_SOURCE DATA_
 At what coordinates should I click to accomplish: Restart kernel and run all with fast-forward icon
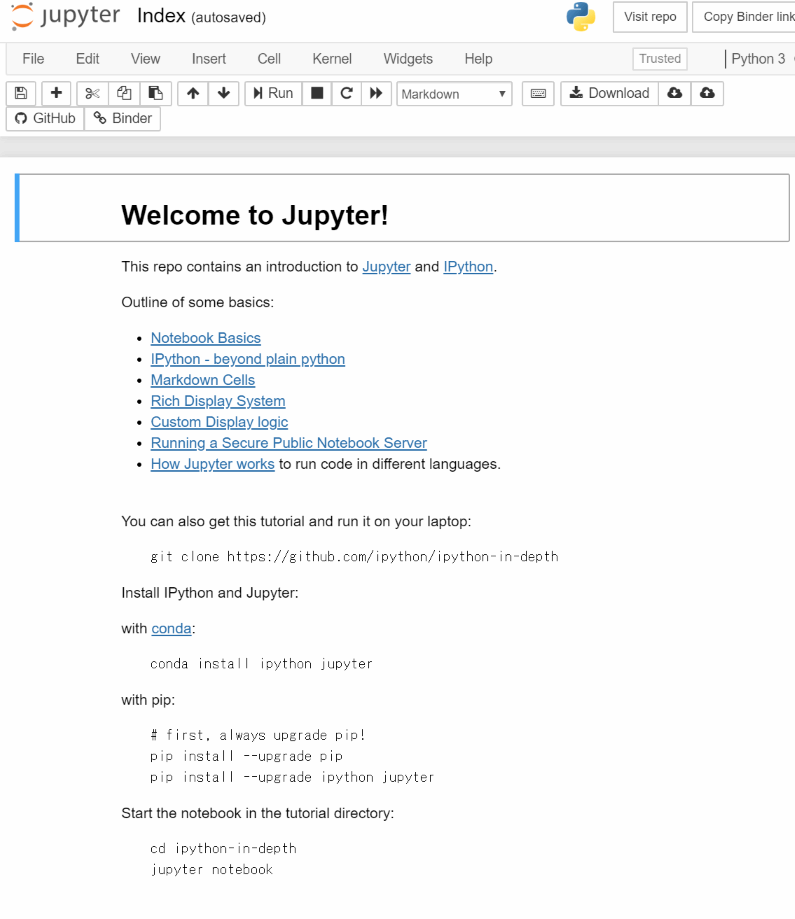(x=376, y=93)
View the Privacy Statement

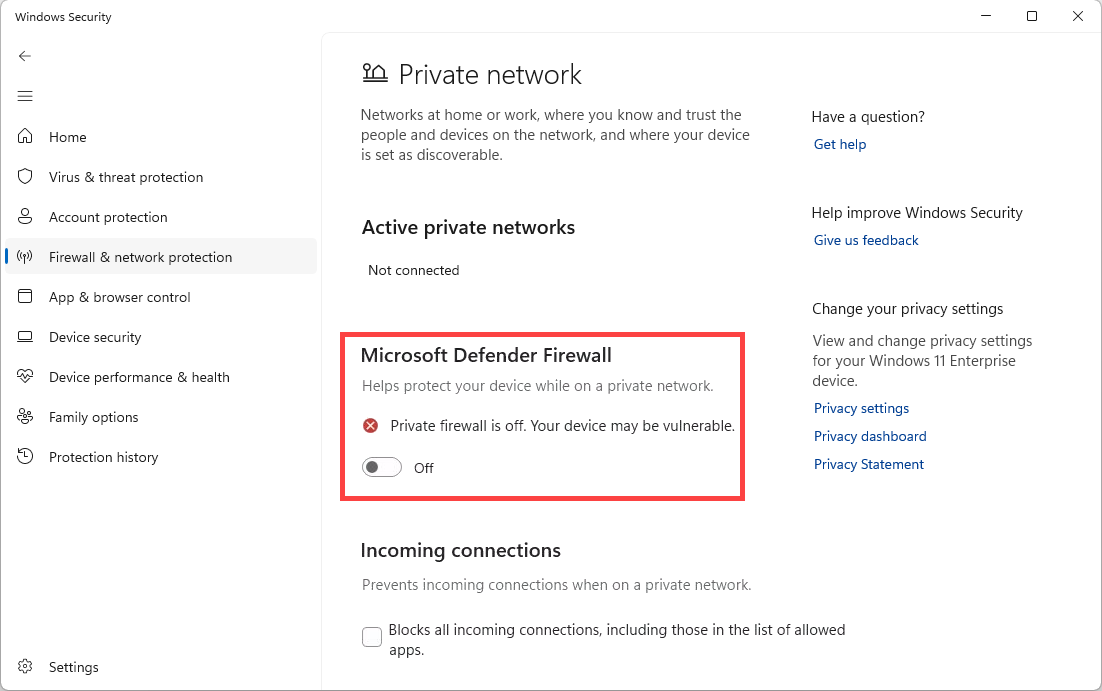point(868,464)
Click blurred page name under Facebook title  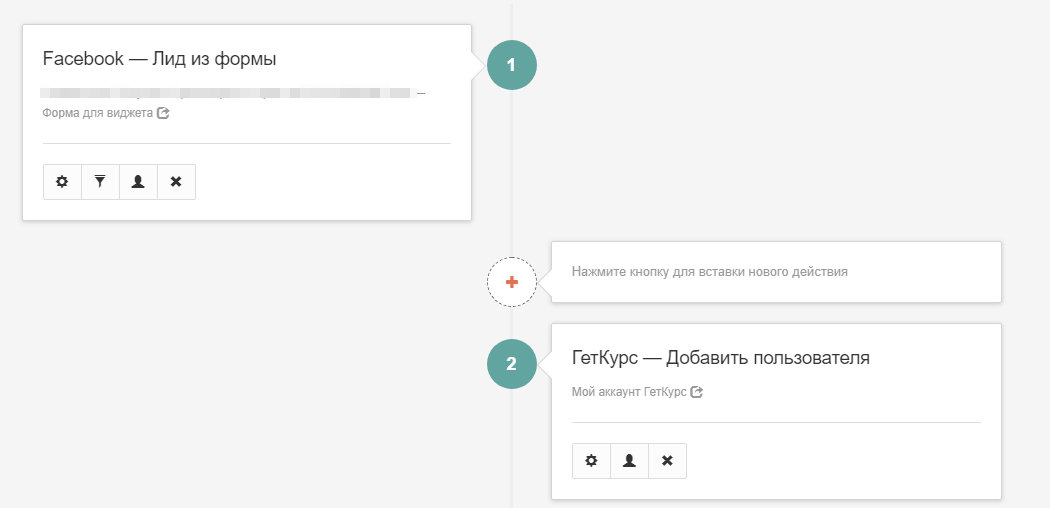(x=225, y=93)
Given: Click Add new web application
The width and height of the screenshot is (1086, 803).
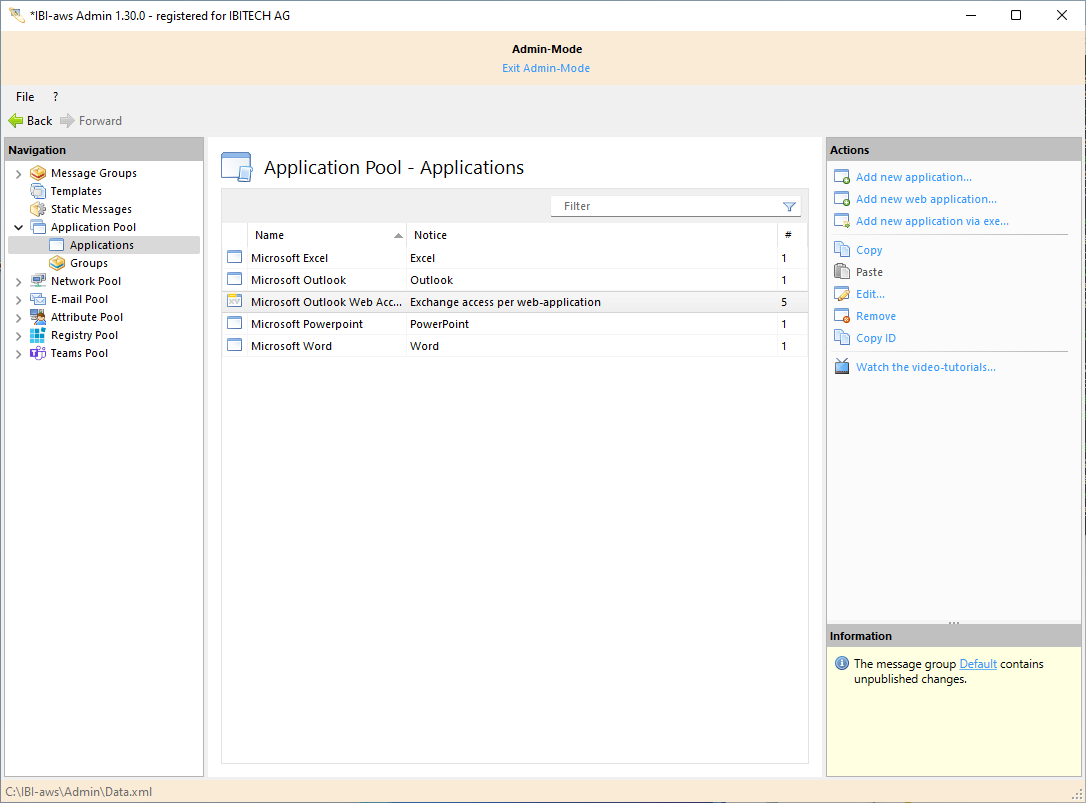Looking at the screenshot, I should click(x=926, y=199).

_DIRECTIVE_
Update the records starting at the line that contains "Given: Click Add new web application" and ending at the last line, changing "web application" to "site" and keeping everything else the same. Leave the pictures out of your answer.

_FULL RESPONSE_
Given: Click Add new site
The width and height of the screenshot is (1086, 803).
Looking at the screenshot, I should click(x=926, y=199).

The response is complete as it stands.